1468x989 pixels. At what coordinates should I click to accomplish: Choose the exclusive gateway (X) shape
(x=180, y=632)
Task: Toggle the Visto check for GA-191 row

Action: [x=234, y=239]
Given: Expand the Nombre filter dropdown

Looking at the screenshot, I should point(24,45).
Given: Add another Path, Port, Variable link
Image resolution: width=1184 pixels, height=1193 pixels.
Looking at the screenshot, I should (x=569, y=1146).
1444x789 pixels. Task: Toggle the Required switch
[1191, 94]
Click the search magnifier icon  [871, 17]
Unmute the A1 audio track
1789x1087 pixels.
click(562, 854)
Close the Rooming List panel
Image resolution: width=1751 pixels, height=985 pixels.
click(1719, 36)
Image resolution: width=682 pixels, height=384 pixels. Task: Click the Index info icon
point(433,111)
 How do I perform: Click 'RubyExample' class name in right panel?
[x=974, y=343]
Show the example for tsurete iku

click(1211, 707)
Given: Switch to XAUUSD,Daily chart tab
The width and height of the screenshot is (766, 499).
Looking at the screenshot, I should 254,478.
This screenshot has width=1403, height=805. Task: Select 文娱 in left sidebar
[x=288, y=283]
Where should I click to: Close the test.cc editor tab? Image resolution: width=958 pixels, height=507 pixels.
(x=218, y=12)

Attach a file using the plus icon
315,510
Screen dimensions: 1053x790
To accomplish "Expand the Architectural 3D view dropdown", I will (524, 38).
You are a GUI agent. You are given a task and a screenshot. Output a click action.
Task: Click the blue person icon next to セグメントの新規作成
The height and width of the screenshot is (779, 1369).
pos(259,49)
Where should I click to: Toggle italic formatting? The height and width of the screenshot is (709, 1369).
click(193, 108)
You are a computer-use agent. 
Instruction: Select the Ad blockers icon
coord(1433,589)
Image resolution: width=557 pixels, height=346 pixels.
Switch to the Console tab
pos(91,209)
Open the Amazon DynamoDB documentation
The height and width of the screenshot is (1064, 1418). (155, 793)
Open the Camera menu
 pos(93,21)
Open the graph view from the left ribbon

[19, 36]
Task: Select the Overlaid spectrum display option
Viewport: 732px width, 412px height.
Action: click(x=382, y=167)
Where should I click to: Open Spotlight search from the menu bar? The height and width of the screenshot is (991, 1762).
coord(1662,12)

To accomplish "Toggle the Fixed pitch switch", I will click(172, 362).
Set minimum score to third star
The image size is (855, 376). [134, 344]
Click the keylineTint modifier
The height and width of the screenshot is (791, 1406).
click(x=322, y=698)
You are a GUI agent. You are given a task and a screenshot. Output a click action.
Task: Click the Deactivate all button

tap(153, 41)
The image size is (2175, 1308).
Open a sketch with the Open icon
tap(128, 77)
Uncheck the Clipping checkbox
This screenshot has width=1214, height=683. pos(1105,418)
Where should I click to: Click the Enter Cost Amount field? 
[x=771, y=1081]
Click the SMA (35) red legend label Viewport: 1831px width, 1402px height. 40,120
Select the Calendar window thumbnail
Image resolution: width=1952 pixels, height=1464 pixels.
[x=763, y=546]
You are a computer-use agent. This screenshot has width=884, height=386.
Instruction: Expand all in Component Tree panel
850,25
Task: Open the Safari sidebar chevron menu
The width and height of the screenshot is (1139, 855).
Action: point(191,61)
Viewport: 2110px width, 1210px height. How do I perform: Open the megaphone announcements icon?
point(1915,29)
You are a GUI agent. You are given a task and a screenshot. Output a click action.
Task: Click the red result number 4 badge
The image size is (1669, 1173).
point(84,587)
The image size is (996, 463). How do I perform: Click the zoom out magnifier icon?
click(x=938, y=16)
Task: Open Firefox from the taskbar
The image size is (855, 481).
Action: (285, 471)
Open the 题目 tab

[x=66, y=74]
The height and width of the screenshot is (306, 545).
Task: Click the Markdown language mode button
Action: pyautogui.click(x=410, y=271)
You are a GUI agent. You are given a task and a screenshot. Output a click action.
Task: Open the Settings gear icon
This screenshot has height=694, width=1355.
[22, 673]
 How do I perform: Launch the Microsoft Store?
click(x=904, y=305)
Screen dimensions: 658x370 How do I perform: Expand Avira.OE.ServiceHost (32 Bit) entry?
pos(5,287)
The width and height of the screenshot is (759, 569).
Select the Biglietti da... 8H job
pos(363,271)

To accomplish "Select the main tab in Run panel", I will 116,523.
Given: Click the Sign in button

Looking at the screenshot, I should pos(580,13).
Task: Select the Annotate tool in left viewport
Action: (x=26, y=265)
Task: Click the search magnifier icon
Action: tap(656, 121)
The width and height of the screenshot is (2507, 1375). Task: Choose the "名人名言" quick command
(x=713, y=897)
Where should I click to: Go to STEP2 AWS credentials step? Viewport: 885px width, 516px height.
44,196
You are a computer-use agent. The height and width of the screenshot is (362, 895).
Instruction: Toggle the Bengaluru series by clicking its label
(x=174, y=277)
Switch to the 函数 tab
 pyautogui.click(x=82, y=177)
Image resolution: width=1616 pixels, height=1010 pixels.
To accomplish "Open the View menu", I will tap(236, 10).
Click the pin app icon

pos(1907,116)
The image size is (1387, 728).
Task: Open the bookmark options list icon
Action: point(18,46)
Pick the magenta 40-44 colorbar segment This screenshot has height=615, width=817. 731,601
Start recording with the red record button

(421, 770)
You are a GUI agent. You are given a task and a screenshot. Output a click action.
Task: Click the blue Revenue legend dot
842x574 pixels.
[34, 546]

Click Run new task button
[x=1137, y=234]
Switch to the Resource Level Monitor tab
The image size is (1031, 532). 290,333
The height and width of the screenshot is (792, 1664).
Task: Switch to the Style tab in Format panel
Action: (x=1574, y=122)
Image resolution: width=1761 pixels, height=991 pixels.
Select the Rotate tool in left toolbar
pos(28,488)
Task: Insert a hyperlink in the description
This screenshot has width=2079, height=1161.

━━━━━━━━━━━━━━━━━━━━━━━━━━━━━━

• WHAT IS EXPECTED
Print the listing exactly. Every line must match.

• EXPECTED ANSWER
1468x989 pixels. At what coordinates should I click to accomplish: Choose the exclusive gateway (X) shape
(x=180, y=632)
Task: Toggle the Visto check for GA-191 row

Action: [x=234, y=239]
Given: Expand the Nombre filter dropdown

Looking at the screenshot, I should point(24,45).
Given: Add another Path, Port, Variable link
Image resolution: width=1184 pixels, height=1193 pixels.
Looking at the screenshot, I should (x=569, y=1146).
1444x789 pixels. Task: Toggle the Required switch
[1191, 94]
Click the search magnifier icon  [871, 17]
Unmute the A1 audio track
1789x1087 pixels.
click(562, 854)
Close the Rooming List panel
Image resolution: width=1751 pixels, height=985 pixels.
click(1719, 36)
Image resolution: width=682 pixels, height=384 pixels. Task: Click the Index info icon
point(433,111)
 How do I perform: Click 'RubyExample' class name in right panel?
[x=974, y=343]
Show the example for tsurete iku

click(1211, 707)
Given: Switch to XAUUSD,Daily chart tab
The width and height of the screenshot is (766, 499).
Looking at the screenshot, I should 254,478.
This screenshot has width=1403, height=805. Task: Select 文娱 in left sidebar
[x=288, y=283]
Where should I click to: Close the test.cc editor tab? Image resolution: width=958 pixels, height=507 pixels.
(x=218, y=12)

Attach a file using the plus icon
315,510
Screen dimensions: 1053x790
To accomplish "Expand the Architectural 3D view dropdown", I will (524, 38).
You are a GUI agent. You are given a task and a screenshot. Output a click action.
Task: Click the blue person icon next to セグメントの新規作成
The height and width of the screenshot is (779, 1369).
pos(259,49)
Where should I click to: Toggle italic formatting? The height and width of the screenshot is (709, 1369).
click(193, 108)
You are a computer-use agent. 
Instruction: Select the Ad blockers icon
coord(1433,589)
Image resolution: width=557 pixels, height=346 pixels.
Switch to the Console tab
pos(91,209)
Open the Amazon DynamoDB documentation
The height and width of the screenshot is (1064, 1418). (155, 793)
Open the Camera menu
 pos(93,21)
Open the graph view from the left ribbon

[19, 36]
Task: Select the Overlaid spectrum display option
Viewport: 732px width, 412px height.
Action: click(x=382, y=167)
Where should I click to: Open Spotlight search from the menu bar? The height and width of the screenshot is (991, 1762).
coord(1662,12)

To accomplish "Toggle the Fixed pitch switch", I will click(172, 362).
Set minimum score to third star
The image size is (855, 376). [134, 344]
Click the keylineTint modifier
The height and width of the screenshot is (791, 1406).
click(x=322, y=698)
You are a GUI agent. You are given a task and a screenshot. Output a click action.
Task: Click the Deactivate all button

tap(153, 41)
The image size is (2175, 1308).
Open a sketch with the Open icon
tap(128, 77)
Uncheck the Clipping checkbox
This screenshot has width=1214, height=683. pos(1105,418)
Where should I click to: Click the Enter Cost Amount field? 
[x=771, y=1081]
Click the SMA (35) red legend label Viewport: 1831px width, 1402px height. 40,120
Select the Calendar window thumbnail
Image resolution: width=1952 pixels, height=1464 pixels.
[x=763, y=546]
You are a computer-use agent. This screenshot has width=884, height=386.
Instruction: Expand all in Component Tree panel
850,25
Task: Open the Safari sidebar chevron menu
The width and height of the screenshot is (1139, 855).
Action: point(191,61)
Viewport: 2110px width, 1210px height. How do I perform: Open the megaphone announcements icon?
point(1915,29)
You are a GUI agent. You are given a task and a screenshot. Output a click action.
Task: Click the red result number 4 badge
The image size is (1669, 1173).
point(84,587)
The image size is (996, 463). How do I perform: Click the zoom out magnifier icon?
click(x=938, y=16)
Task: Open Firefox from the taskbar
The image size is (855, 481).
Action: (285, 471)
Open the 题目 tab

[x=66, y=74]
The height and width of the screenshot is (306, 545).
Task: Click the Markdown language mode button
Action: pyautogui.click(x=410, y=271)
You are a GUI agent. You are given a task and a screenshot. Output a click action.
Task: Open the Settings gear icon
This screenshot has height=694, width=1355.
[22, 673]
 How do I perform: Launch the Microsoft Store?
click(x=904, y=305)
Screen dimensions: 658x370 How do I perform: Expand Avira.OE.ServiceHost (32 Bit) entry?
pos(5,287)
The width and height of the screenshot is (759, 569).
Select the Biglietti da... 8H job
pos(363,271)

To accomplish "Select the main tab in Run panel", I will 116,523.
Given: Click the Sign in button

Looking at the screenshot, I should pos(580,13).
Task: Select the Annotate tool in left viewport
Action: (x=26, y=265)
Task: Click the search magnifier icon
Action: tap(656, 121)
The width and height of the screenshot is (2507, 1375). Task: Choose the "名人名言" quick command
(x=713, y=897)
Where should I click to: Go to STEP2 AWS credentials step? Viewport: 885px width, 516px height.
44,196
You are a computer-use agent. The height and width of the screenshot is (362, 895).
Instruction: Toggle the Bengaluru series by clicking its label
(x=174, y=277)
Switch to the 函数 tab
 pyautogui.click(x=82, y=177)
Image resolution: width=1616 pixels, height=1010 pixels.
To accomplish "Open the View menu", I will tap(236, 10).
Click the pin app icon

pos(1907,116)
The image size is (1387, 728).
Task: Open the bookmark options list icon
Action: point(18,46)
Pick the magenta 40-44 colorbar segment This screenshot has height=615, width=817. 731,601
Start recording with the red record button

(421, 770)
You are a GUI agent. You are given a task and a screenshot. Output a click action.
Task: Click the blue Revenue legend dot
842x574 pixels.
[34, 546]

Click Run new task button
[x=1137, y=234]
Switch to the Resource Level Monitor tab
The image size is (1031, 532). 290,333
The height and width of the screenshot is (792, 1664).
Task: Switch to the Style tab in Format panel
Action: (x=1574, y=122)
Image resolution: width=1761 pixels, height=991 pixels.
Select the Rotate tool in left toolbar
pos(28,488)
Task: Insert a hyperlink in the description
This screenshot has width=2079, height=1161.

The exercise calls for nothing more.